Taking a deeper look at calling convention, which I consider to be the core of an ABI:

The machine itself has no concept of "functions". When you write a function in a high-level language like c, the compiler generates a line of assembly code like _MyFunction1:. This is a label, which will eventually get resolved into an address by the assembler. This label marks the "start" of your "function" in the assembly code. In high-level code, when you "call" that function, what you're really doing is causing the CPU to jump to the address of that label and continue executing there.

In preparation for the jump, the compiler must do a bunch of important stuff. The calling convention is like a checklist that the compiler follows to do all this stuff:

  • First, the compiler inserts a little bit of assembly code to save the current address, so that when your "function" is done, the CPU can jump back to the right place and continue executing.
  • Next, the compiler generates assembly code to pass the arguments.
    • Some calling conventions dictate that arguments should be put on the stack (in a particular order of course).
    • Other conventions dictate that the arguments should be put in particular registers (depending on their data types of course).
    • Still other conventions dictate that a specific combination of stack and registers should be used.
  • Of course, if there was anything important in those registers before, those values are now overwritten and lost forever, so some calling conventions may dictate that the compiler should save some of those registers prior to putting the arguments in them.
  • Now the compiler inserts a jump instruction telling the CPU to go to that label it made previously (_MyFunction1:). At this point, you can consider the CPU to be "in" your "function".
  • At the end of the function, the compiler puts some assembly code that will make the CPU write the return value in the correct place. The calling convention will dictate whether the return value should be put into a particular register (depending on its type), or on the stack.
  • Now it's time for clean-up. The calling convention will dictate where the compiler places the cleanup assembly code.
    • Some conventions say that the caller must clean up the stack. This means that after the "function" is done and the CPU jumps back to where it was before, the very next code to be executed should be some very specific cleanup code.
    • Other conventions say that the some particular parts of the cleanup code should be at the end of the "function" before the jump back.

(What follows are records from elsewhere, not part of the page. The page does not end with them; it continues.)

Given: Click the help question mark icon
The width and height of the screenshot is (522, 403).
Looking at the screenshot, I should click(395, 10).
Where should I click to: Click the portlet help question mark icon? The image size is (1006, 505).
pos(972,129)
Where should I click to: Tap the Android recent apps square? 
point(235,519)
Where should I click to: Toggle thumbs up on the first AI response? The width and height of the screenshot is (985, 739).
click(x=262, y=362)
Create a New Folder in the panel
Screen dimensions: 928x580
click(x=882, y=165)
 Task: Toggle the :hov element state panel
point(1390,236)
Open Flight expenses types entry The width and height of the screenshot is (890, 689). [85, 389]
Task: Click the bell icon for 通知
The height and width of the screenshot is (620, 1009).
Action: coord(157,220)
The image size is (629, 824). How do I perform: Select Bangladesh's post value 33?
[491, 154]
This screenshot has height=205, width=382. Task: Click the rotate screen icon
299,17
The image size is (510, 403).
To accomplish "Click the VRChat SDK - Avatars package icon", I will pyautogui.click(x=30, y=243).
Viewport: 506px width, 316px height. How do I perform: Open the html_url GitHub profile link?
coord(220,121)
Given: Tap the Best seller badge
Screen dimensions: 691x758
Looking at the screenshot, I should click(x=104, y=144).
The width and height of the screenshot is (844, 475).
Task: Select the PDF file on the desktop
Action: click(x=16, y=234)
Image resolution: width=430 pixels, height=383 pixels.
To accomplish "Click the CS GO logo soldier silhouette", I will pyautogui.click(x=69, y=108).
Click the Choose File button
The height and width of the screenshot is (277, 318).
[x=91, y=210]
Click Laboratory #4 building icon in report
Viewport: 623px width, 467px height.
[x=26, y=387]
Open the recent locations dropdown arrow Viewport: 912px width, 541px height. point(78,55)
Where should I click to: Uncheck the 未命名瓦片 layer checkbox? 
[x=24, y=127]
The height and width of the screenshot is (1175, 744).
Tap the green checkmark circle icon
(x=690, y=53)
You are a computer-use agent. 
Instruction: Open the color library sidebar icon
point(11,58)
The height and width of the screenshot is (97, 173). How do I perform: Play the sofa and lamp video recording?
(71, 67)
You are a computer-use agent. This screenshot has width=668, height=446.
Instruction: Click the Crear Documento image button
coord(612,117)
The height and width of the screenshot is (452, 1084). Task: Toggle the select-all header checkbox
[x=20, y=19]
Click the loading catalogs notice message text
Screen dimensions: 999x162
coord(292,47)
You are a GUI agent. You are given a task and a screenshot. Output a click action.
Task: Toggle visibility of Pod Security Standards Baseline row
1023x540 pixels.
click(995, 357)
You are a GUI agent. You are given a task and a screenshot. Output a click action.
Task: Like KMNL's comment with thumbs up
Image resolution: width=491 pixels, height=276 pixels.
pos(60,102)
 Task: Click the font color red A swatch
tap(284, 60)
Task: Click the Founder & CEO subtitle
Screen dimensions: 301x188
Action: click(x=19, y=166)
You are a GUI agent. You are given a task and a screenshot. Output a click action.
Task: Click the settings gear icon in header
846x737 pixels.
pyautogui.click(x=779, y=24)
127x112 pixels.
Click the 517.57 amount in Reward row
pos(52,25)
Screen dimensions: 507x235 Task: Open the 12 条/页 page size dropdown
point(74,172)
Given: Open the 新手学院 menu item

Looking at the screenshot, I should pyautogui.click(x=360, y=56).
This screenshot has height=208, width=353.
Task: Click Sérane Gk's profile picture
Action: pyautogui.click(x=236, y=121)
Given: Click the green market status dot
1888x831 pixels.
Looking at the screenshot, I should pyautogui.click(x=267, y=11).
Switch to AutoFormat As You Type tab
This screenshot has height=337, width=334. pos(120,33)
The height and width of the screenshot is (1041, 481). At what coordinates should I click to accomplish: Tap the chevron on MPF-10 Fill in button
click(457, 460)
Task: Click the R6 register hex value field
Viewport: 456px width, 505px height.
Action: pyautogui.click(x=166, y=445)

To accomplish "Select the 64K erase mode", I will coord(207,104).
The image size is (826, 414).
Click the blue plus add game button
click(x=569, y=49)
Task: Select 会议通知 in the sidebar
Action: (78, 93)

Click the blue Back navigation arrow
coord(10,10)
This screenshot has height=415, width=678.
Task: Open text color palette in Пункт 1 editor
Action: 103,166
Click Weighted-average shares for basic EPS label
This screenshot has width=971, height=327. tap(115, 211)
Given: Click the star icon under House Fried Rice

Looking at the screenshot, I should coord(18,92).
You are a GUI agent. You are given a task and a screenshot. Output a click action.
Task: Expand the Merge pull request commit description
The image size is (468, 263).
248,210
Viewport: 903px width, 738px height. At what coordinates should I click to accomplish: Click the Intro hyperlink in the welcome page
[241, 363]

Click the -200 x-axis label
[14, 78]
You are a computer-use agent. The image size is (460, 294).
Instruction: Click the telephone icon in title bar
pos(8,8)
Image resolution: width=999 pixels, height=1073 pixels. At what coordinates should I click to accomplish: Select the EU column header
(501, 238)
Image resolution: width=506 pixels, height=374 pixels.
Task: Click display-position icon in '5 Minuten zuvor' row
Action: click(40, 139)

There are many different ABIs / calling conventions. Some main ones are:

  • For the x86 or x86-64 CPU (32-bit environment):
    • CDECL
  • For the x86-64 CPU (64-bit environment):
  • For the ARM CPU (32-bit)
    • AAPCS
  • For the ARM CPU (64-bit)
    • AAPCS64

Here is a great page that actually shows the differences in the assembly generated when compiling for different ABIs.

Another thing to mention is that an ABI isn't only relevant inside your program's executable module. It's also used by the linker to make sure your program calls library functions correctly. You have multiple shared libraries running on your computer, and as long as your compiler knows what ABI they each use, it can call functions from them properly without blowing up the stack.

Your compiler understanding how to call library functions is extremely important. On a hosted platform (that is, one where an OS loads programs), your program can't even blink without making a kernel call.